The April 2019 Israeli elections between incumbent Prime Minister Benjamin Netanyahu and his competitor Benny Gantz were fraught with tension even before external entities got involved. But when Israel’s internal security service, Shin Bet, revealed that suspected Iranian cyber actors had accessed Gantz’s mobile phone, there was yet another issue to contend with, albeit one not specific only to Israeli elections: interference.

Israeli officials tried to downplay the potential mobile phone exploitation that accessed Gantz’s personal information and contacts, saying it happened several years earlier, and questioning the validity of publishing the information so long after the fact. Shin Bet made no further comments on the situation, and Iran never publicly claimed responsibility.

However, this technique of accessing personal devices or information of political officials and remaining dormant in said systems or devices to collect and exfiltrate as much personally identifiable information (PII) and personal contact history as possible is very much in line with the known tactics, techniques, and procedures (TTPs) of Iranian cyber threat actors. Kompromat, or the idea that compromising material can be used by any foreign and potentially hostile government at any time, knows no time limit or boundary. Some Iranian collectives are known to work slowly, gaining system access and remaining dormant for months or even years as they collect and exfiltrate any and all relevant information. Furthermore, as ardent adversaries, Iran and Israel have been engaged in a silent cyber war for years, which complements their physical proxy battles in places like Syria.

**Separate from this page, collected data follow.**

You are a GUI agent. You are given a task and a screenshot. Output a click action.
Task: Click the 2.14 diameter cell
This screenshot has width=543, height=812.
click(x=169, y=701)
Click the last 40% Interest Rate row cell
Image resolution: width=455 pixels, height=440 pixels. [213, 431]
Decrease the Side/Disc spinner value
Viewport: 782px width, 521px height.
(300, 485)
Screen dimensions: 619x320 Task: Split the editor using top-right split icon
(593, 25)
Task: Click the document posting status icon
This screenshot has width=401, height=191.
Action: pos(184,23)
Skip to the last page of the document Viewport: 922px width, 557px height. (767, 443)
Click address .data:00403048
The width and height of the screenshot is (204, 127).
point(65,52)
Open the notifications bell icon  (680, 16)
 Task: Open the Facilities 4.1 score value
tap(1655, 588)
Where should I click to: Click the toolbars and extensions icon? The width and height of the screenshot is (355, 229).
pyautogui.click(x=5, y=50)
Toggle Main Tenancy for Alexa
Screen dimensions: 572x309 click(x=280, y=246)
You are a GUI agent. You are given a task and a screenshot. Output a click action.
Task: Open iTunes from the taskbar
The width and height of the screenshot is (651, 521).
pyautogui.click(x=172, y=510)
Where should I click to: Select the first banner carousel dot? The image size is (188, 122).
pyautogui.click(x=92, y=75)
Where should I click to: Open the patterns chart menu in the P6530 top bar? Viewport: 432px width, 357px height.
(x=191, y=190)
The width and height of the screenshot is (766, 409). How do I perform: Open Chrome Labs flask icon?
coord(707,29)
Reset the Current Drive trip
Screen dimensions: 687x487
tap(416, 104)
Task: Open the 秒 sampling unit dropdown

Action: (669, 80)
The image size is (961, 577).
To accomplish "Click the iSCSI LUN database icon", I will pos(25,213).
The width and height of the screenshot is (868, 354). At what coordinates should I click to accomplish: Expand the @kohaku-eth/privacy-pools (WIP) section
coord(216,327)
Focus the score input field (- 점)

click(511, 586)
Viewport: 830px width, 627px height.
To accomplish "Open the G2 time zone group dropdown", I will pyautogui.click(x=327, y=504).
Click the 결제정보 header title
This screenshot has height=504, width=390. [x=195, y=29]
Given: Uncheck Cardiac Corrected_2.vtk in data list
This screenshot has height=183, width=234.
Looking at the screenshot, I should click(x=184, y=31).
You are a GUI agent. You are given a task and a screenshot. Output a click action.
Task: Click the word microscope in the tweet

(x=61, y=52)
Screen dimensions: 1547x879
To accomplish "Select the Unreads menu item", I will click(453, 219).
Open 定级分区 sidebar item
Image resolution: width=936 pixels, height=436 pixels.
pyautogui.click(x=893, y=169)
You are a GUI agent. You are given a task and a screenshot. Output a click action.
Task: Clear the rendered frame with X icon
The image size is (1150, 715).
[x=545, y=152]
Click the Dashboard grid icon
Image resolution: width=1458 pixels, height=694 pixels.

It’s no surprise that Iran might try to interfere in an Israeli election. Tehran continuously works to establish itself as the dominant power in the Middle East and employs cyber attacks against its regional rivals (specifically Israel and Saudi Arabia). Its burgeoning cyber program enables it to act maliciously against its adversaries while maintaining plausible deniability due to obfuscation and pseudo-anonymous technologies.

Iran’s “Kitten” hacking collective (Charming, Helix, Rocket, Refined, and others) is also known as an Advanced Persistent Threat group (APT33, 34, 35, and 39). The various names are how cybersecurity researchers attempt to organize the many groups of hackers that emanate from a specific region. The nickname “Kitten” was given to Iranian groups, while Chinese hacker collectives are known as “Pandas” and Russian ones as “Bears.” Extensive research of the “Kitten” collective has made clear how Iranian hackers use spear-phishing and social engineering on social media platforms like LinkedIn, Facebook, and Twitter to establish trust with an intended victim, build a digital rapport, and then after some time, deliver a final malware-infected document or news story link. This last step depends on the intended victim’s willingness to accept what they think is an innocent piece of information, which usually harvests their credentials and defeats two- or multi-factor authentication that they have set up. This human element is what the cyber actors depend on for the success of their campaign. For Iran, it has proven successful time and again.

Since the 2016 U.S. presidential elections, the fear of interference in global electoral processes has only grown. With campaigning for the 2020 U.S. presidential elections in full swing, in addition to Iran’s proven history of targeting political figures and campaigns, concerns are mounting as November 2020 approaches. This is especially true in light of reports that Iran was already attempting to access the Trump campaign’s email accounts as early as October 2019. While it was unsuccessful, there is a clear need for caution following the incident.

Additionally, the presence of Iranian wiper malware has increased throughout late 2019 and into 2020. This could indicate preparation for destructive cyber incidents coupled with spear-phishing and social engineering, a combination that Iran has employed against political campaigns and associated individuals in the past. The Iranian-developed data-wiping Shamoon malware has been around since 2012, and was last used in 2019. Zerocleare, another malware that completely wipes the data of its victims, debuted in fall 2019. Dustman, the third data-wiping malware attributed to Iran, followed suit in December 2019. All of the malware families share common threads, as they wipe data and cause harm to organizations. The similarities do not indicate a dramatic difference in capability, but do demonstrate an evolving and continuous threat.

Iran’s social engineering, spear-phishing, and malware efforts — as well as its successes — prove that its cyber program is sophisticated and capable of delivering harmful malware while stealing important personal information. As the U.S. 2020 elections approach, proper cybersecurity hygiene must be implemented at every level of every organization that has a vested interest in election security and integrity. Since 2016, Iran has had four years to learn from other entities, such as Russia, while testing and improving its own efforts that could compromise elections. Iran’s efforts are a serious threat, and must be treated as such. 

 

Steph Shample is a Non-Resident Scholar with the Middle East Institute's Cyber Program and a senior analyst at Flashpoint. The views expressed in this article are her own.